University of Mary Hardin-Baylor football coach Pete Fredenburg headlined the evening event at UMHB’s Mayborn Arena in a one-on-one interview format with Waco television personality Dan Ingham. Fredenburg recalled what led him to get into the coaching profession and the effect it can have.
“Since eighth grade I’ve viewed coaching as a calling,” said Fredenburg, who has been the only head football coach in the 16-year history of the UMHB program. “You spend so much time away from family. There are highs and lows and you have to be devoted to it.”
The season-ending loss to Wisconsin-Whitewater in the Division III semifinals last season was a bitter pill for Fredenburg and the Crusaders to swallow.
“I was beating myself up over that,” he recalled. “I came home and my wife (Karen) put things in perspective. She told me that loss was nothing compared to the lives we’re touching.”

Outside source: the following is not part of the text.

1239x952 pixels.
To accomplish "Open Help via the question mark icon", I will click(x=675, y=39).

Fredenburg said he was influenced greatly by three coaches during his career: Aubrey Roberts, his high school coach at Clifton, Jim Streety, the veteran coach whose staff he served on at New Braunfels, and Grant Teaff, with whom he was an assistant at Baylor.
“Teaff was always the same no matter what was going on,” Fredenburg said. “He was adamant that we start early and go home early so we could spend time with our families. I learned that from him and have followed suit.”

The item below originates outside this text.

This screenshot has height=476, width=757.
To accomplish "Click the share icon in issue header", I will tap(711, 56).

Fredenburg quoted Bible verse 1 Corinthians 13:13 which speaks of faith, hope and love, but the greatest being love.
“When a coach starts talking about love to his players it sounds kind of weird,” he said. “But that’s the strongest bond you can have.”
Fredenburg said he didn’t initially expect to stay at UMHB more than a couple of years, but he became so enamored with the Division III level of players that he never left Belton. He appreciates the fact that his teams are playing for the love of the game. He said the three main principles of his team are to trust, commit and care.
“I love spending time with a group who play the game because they love it,” he said. “The only difference between the guys at a Division I school and here is the scholarships. The time commitment is about the same. We recruit like we did in Division I.”
The most emotionally charged presentation of the night came from Kim Ransleben, wife of veteran Temple assistant coach Wayne Ransleben. She spoke from the perspective of a coach’s wife.
“I’ve never seen anyone have an impact on young men the way you coaches do,” she told the audience made up largely of area coaches.
Ransleben revealed the difficulty of being a coach’s wife with a young family while her coaching husband was away from home the vast majority of the time for months during football season. It took years for her to realize how coaches were shaping the lives of young men for good or bad. That didn’t make it any easier, but the perspective became clearer.
“This ministry is our ministry,” she said. “Christ left His family to go for you and me. Coaches recreate it in a little microbe. It’s not a game for us. It’s life in Christ for us.”
Patrons also heard from Central Texas Christian School student Madeleine Ruth Norman about FCA camps and from Will Sears from the FCA leadership board regarding the vision of the ministry.